Republican presidential candidate, former Speaker of the House Newt Gingrich speaks at his party on primary night January 10, 2012 in Manchester, New Hampshire. (Photo by Allison Joyce/Getty Images)
Gingrich, himself, is giving decidedly mixed signals on where his strategy will lead next.

On the one hand, he sent an email to supporters this morning with the subject line “Do you want to stop Mitt Romney or not?” and this call to action: “There’s no more time for talking about stopping Mitt Romney. We’re going to do it next week in South Carolina or he’s almost certain to be the Republican nominee, whether conservatives like us want it or not. It’s up to you, right now.”

On the other hand, Gingrich — at least so far today — has seemed to pull back on the hot rhetoric he had been using to describe Romney’s time at Bain Capital.

As Politico’s Jon Allen reported, Gingrich didn’t mention Romney or Bain by name at a stop in Rock Hill, S.C. today; “South Carolinians are either going to center in and pick one conservative, or by default we’re going to send a moderate on to the nomination,” Gingrich said.

The Republican establishment is watching closely — and doing what it can to make clear to Gingrich that savaging Romney isn’t the way to win the race or keep up the sizeable brand (aka Newt Inc.) he has built for himself over the past decade.
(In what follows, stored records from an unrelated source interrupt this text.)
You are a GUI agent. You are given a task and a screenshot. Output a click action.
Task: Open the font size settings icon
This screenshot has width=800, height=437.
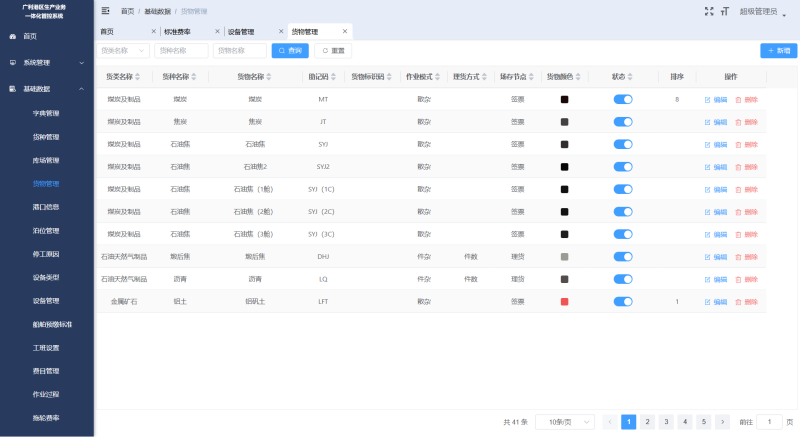pyautogui.click(x=725, y=11)
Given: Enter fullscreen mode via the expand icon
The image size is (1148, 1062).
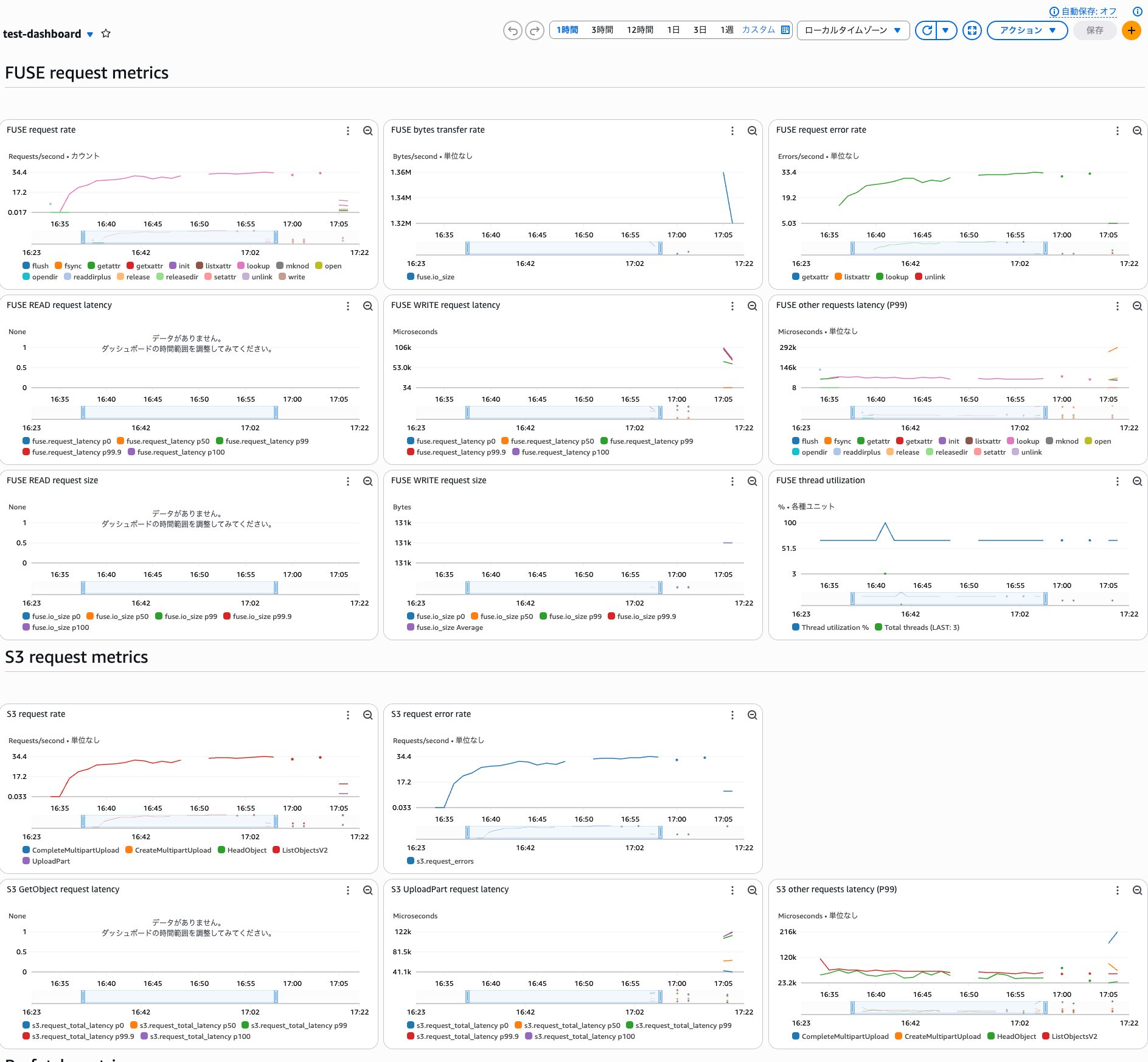Looking at the screenshot, I should (972, 30).
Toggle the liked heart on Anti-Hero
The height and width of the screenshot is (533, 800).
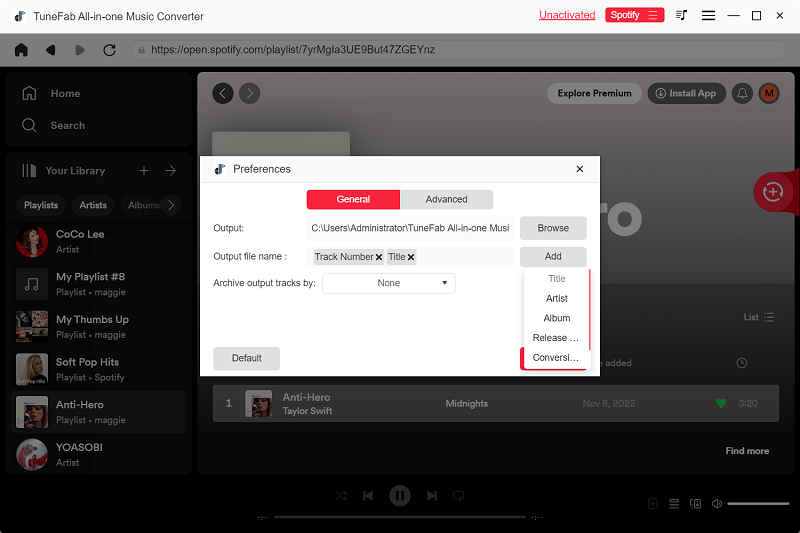tap(720, 404)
“If he persists in trying to launch Newt nukes, then there will be those who react firmly in cutting off diplomatic relations and impose sanctions: invitations not extended, speaking opportunities cut off, certain TV opportunities don’t appear, help in clearing up campaign debt isn’t offered,” said one senior Republican strategist closely monitoring Gingrich’s moves in the race.

The fear in Republican circles is that Gingrich may well be beyond the reach of the party establishment, having been set off by the attacks of a Romney affiliated super PAC against him Iowa. In short, it might be personal enough to Gingrich that reasoned conversations don’t work.

“If he had a chance of winning South Carolina I don’t think folks would begrudge him running attack ads on the front runner,” said one veteran Republican consultant of Gingrich’s tear down Romney threats. “But since it appears he doesn’t have any real chance of winning, it is pretty damning.”

If Gingrich does decide to push forward with his promised attacks — and his actions on the trail in South Carolina today suggest he may be rethinking that strategy — one Republican lobbyist said there may be only one course of action.

“Everyone that knows Newt, knows talking to him would be useless,” said the source. “But maybe people are trying to talk to [Sheldon] Adelson.”

Adelson is the Las Vegas casino magnate — best title ever? — who has pledged $5 million to Winning Our Future, a pro-Gingrich super PAC. The PAC has reserved $706,000 in ad time this week in the Palmetto State that begins today, according to buy information obtained by the Fix. (Restore Our Future, a Romney-aligned super PAC is slated to spend more than $1 million on ads in the state this week alone.)

The first South Carolina ad from Winning Our Future, which went on the airwaves in the state today, was a positive spot touting Gingrich’s conservative credentials.

Predicting what Gingrich will do next is a fool’s errand. (Make sure to read this terrific piece by the Post’s Amy Gardner on “nice Newt” and “nasty Newt”.) Remember that as recently as two weeks ago, he was promising to run an entirely positive campaign. He then switched to promises of hard-hitting contrasts with Romney and now may have backed off of that strategic gambit.

But what Gingrich ultimately does decide to do could well have an impact on how bruised Romney emerges from South Carolina — remember the bloodbath in 2000 between George W. Bush and John McCain — and how this campaign and the Republican party will remember and regard Gingrich.